Collection Saint-Mathurin.
Technique : sculpture, gravure fine, peinture rouge.
À première vue, les gravures sont nombreuses, fines et assez éparpillées, sauf près de la fracture (zone inférieure du bloc) où l’on remarque un groupe d’incisions assez concentrées, de profondeur et de nature variées. La présence des gravures fines et moyennes dans cette partie du bloc confirme l’idée d’une surface assez ancienne, où les gravures ont été sauvegardées à travers le temps.
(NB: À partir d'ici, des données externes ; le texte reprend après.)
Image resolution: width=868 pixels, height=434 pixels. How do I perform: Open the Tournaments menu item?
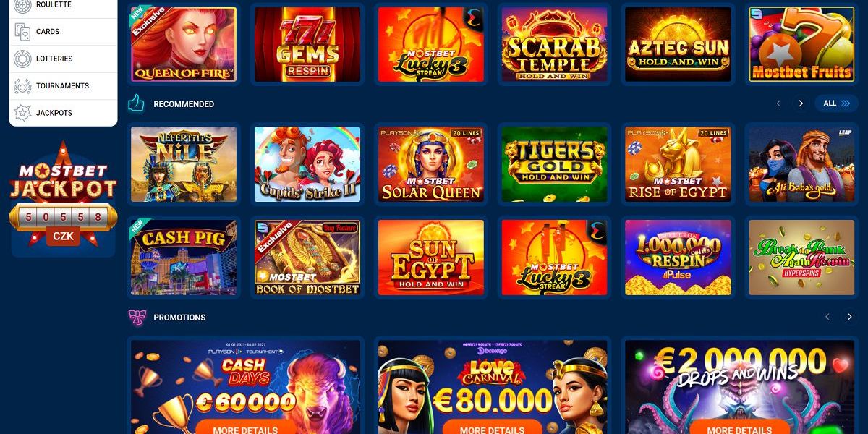(63, 86)
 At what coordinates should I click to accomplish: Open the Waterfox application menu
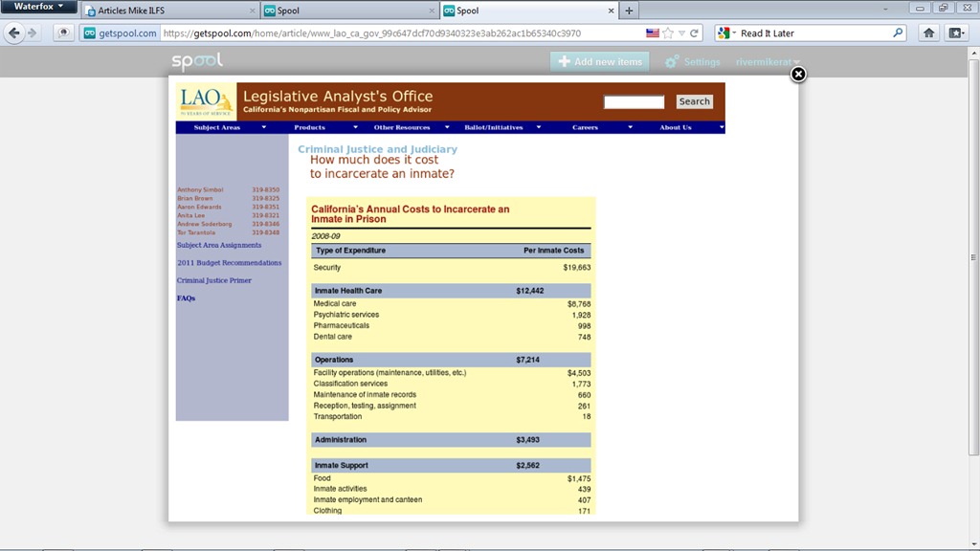[x=39, y=7]
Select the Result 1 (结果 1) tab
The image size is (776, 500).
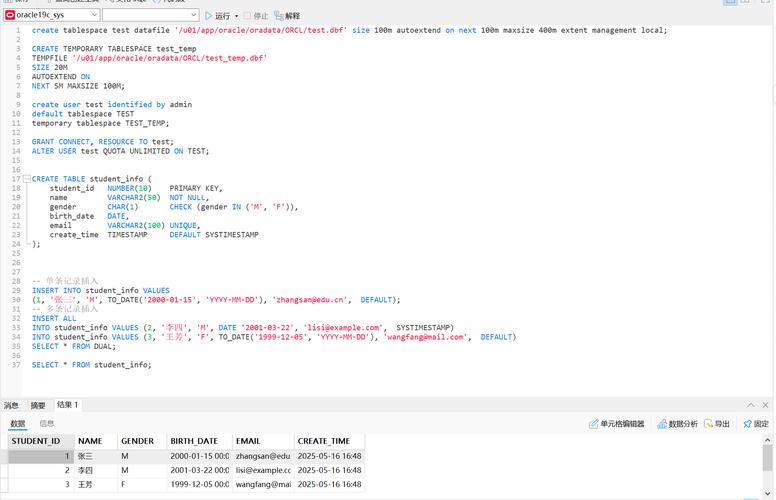click(x=67, y=405)
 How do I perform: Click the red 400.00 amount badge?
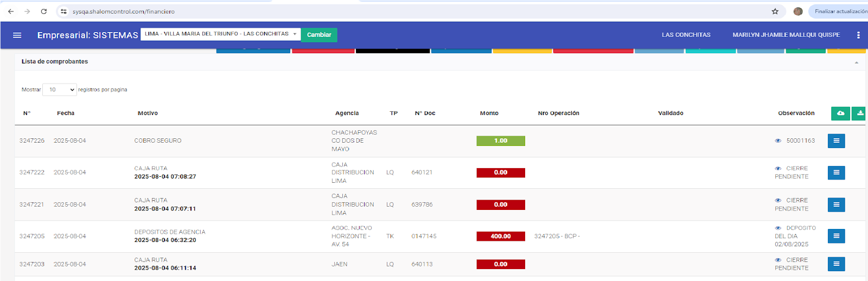pos(501,237)
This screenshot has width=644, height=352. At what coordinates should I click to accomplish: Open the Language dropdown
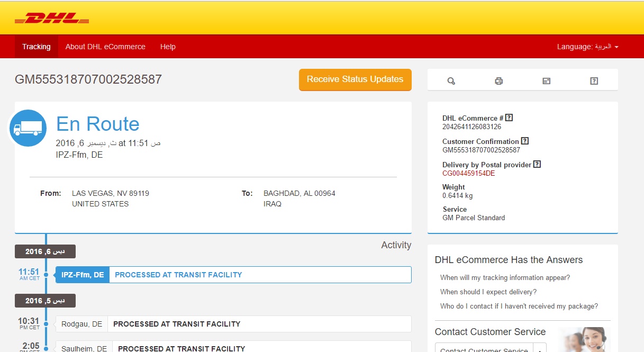587,47
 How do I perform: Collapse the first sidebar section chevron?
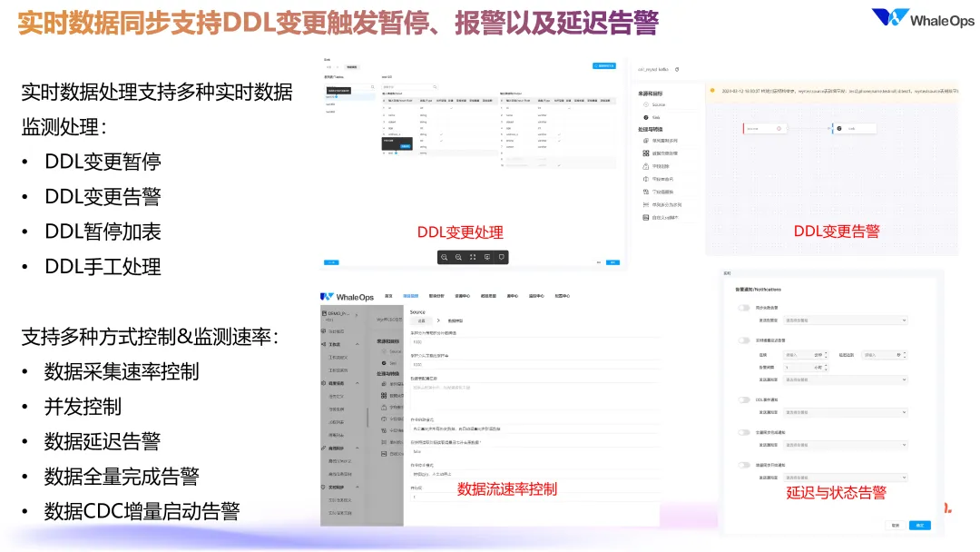pos(358,344)
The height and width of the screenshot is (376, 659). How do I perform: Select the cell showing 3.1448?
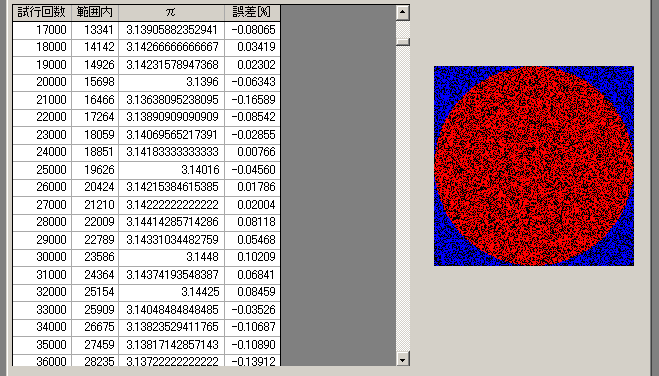[171, 257]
On peut considérer deux registres pour les gravures : un registre inférieur (zone la plus chargée) et un registre supérieur (quelques incisions éparses). La présence du groupe de traits gravés dans le registre supérieur (sur la partie très écaillée notamment) vient compliquer la lecture. En effet, bien qu’une grande écaille endommage une grande partie de la zone gravée, la présence de ces quelques traits montre que cette partie fut décorée après l’éclat. D’une manière générale, les gravures sont fines voire très fines, quelques-unes présentant néanmoins une profondeur plus importante (registre inférieur). La plupart des gravures sont courtes, courbes ou longilignes, mais un groupe de traits assez marqués montre des tracés plus longs, qui se recoupent ou s’entrecroisent. Parmi ces ensembles d’incisions, plusieurs figures ont été repérées lors du relevé.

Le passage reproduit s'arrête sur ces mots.